On doit absolument éviter que les négociations sur le climat ne soient la réédition de ce qui s’est passé pour le Protocole de Montréal où les négociations sur l’environnement sont devenues des montages entre hommes d’affaires. Des firmes comme Du Pont et ICI qui avaient une large responsabilité dans la dégradation de la couche d’ozone, ont malgré tout profité de cet accord qui leur a offert l’énorme marché des produits de remplacement des CFC alors qu’on savait que ces produits étaient tout juste un peu moins nocifs que les CFC pour la couche d’ozone. Quant aux pays en développement, ils devront payer par deux fois la facture de la mise aux normes des technologies qu’ils utilisent : une fois pour l’utilisation transitoire de CFC (hydrochlorofluorocarbones), une autre fois pour le passage des CFC aux HFC (hydrofluorocarbones) ou aux hydrocarbones.
Le danger existe que tout cela peut se reproduire. Les fabricants des pays industrialisés vont faire des profits en plaçant dans les pays développés des technologies transitoires qui n’abaisseront que graduellement les niveaux d’émissions de gaz à effet de serre. Les plus gros investissements iront aux infrastructures énergétiques dont la durée de vie est d’environ 30-50 ans. Bien avant qu’elles n’arrivent en fin de course, on demandera aux pays en développement, avec de plus en plus d’insistance, qu’ils remplissent eux aussi des objectifs de réduction de leurs émissions de gaz à effet de serre. Ils seront alors obligés de mettre ces installations à la poubelle avant d’en avoir pleinement amorti le coût.
L’autre gros problème c’est le financement des énergies renouvelables. Actuellement, l’air du temps veut que les pays industrialisés se refusent à s’engager sérieusement dans ce type d’énergies. Par contre, ils ne répugnent pas à faire du chantage au financement pour imposer cette technologie aux pays en développement. C’est profondément injuste et en plus, quand on impose ces choses d’en haut de cette manière, ça ne marche pas. Les décisions en cette matière doivent se prendre dans un cadre multilatéral, en respectant les priorités de développement de chacun.
Le Mécanisme de développement propre, qui devait faciliter le transfert de technologie vers les pays en développement ne sera pas efficace, ni pour fournir des financements ni pour transférer les technologies d’énergies renouvelables dans les pays du Sud. Avec le retrait des Etats-Unis et de l’Australie du Protocole de Kyoto et les nouvelles règles qui permettent aux pays industrialisés de participer à des programmes de gestion des forêts et de comptabiliser leur pouvoir d’absorption du carbone pour atteindre leurs objectifs de réduction de gaz à effet de serre, la demande sur les « crédits d’émission de carbone » a chuté. En cas de besoin, pour remplir ses obligations, on pourra toujours se procurer de « l’air chaud » (quotas d’émissions excédentaires/réductions d’émissions bidon) de Russie ou de la Communauté des Etats indépendants, ou participer à des Programmes de mise en œuvre conjointe et aussi, et quand même, faire appel à une nouvelle discipline nationale.
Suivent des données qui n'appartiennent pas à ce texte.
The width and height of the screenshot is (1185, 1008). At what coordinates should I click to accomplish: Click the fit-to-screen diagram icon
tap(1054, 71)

C’est pourquoi la valeur des CER (Réduction d’émission certifiée) est descendue à trois, quatre ou cinq dollars la tonne de dioxyde de carbone. Si on enlève les frais de gestion de l’administration du Mécanisme de développement propre, les 2 pour cent destinés au Fonds d’adaptation et le coût des procédures de validation et de vérification, on constate que le profit des pays en développement s’est pratiquement évaporé. Il ne faut pas s’étonner que les gouvernements asiatiques aient fait grise mine devant le Fonds prototype carbone de la Banque mondiale et le Fonds CERUPT hollandais (bourse aux unités de réduction d’émissions). Comme la valeur des CER est si faible, ce n’est certainement pas avec ce troc que les pays en développement pourront couvrir le surcoût du transfert des technologies des énergies renouvelables. A une échelle suffisamment importante pour que cela fasse une différence.
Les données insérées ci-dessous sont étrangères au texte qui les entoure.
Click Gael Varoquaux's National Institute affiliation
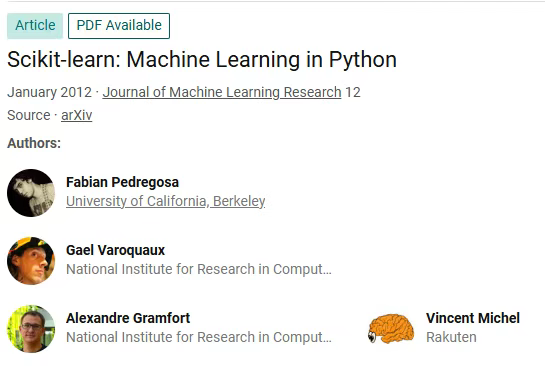The image size is (545, 366). [199, 269]
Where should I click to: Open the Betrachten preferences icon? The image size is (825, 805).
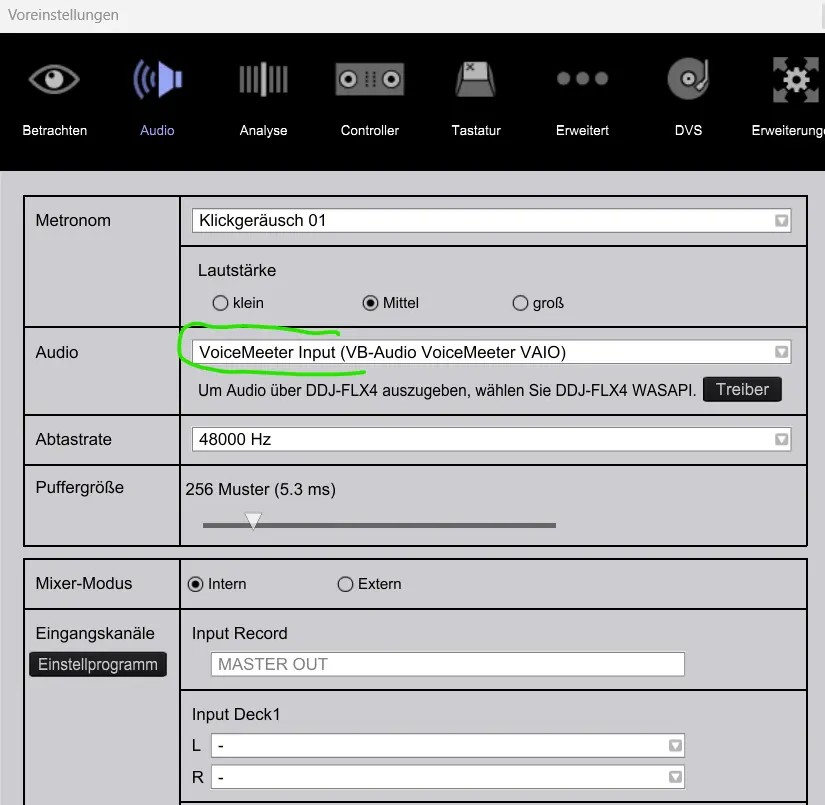coord(54,79)
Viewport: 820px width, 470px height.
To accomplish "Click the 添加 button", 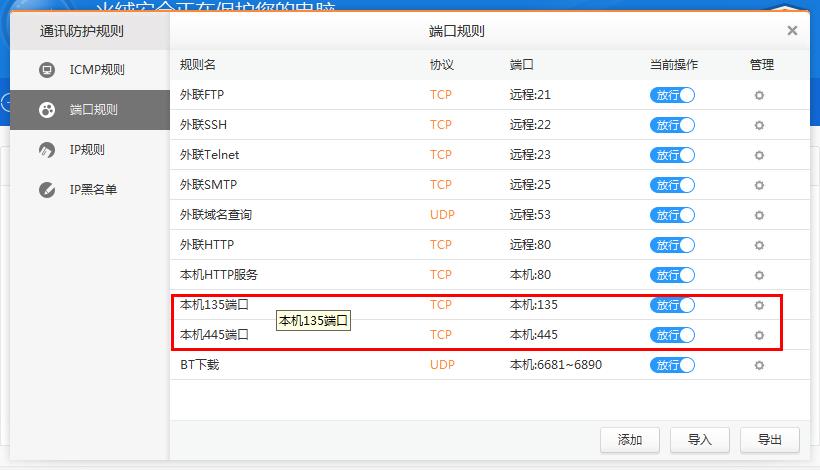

Les quelques 2 milliards de gens constituent un marché idéal pour les énergies renouvelables et un facteur important sur lequel on peut agir pour lutter contre le changement climatique. Il faudrait pour cela que les gouvernements décident de réorienter franchement leurs politiques énergétiques en faveur des nouvelles technologies. Il est impératif que les gouvernements des pays industrialisés modifient radicalement leurs façons de concevoir la technologie et le financement.
Les problèmes de l’énergie, du changements climatiques et du développement se télescopent. Dans les décisions qu’ils prendront en ces matières, les gouvernements de la planète tiendront-ils aussi compte de ceux qu’on appelle les pauvres et qui seront les premiers touchés par les décisions prises. Eux aussi ont droit au développement. Il n’y a pas que le profit des grosses entreprises qui comptent.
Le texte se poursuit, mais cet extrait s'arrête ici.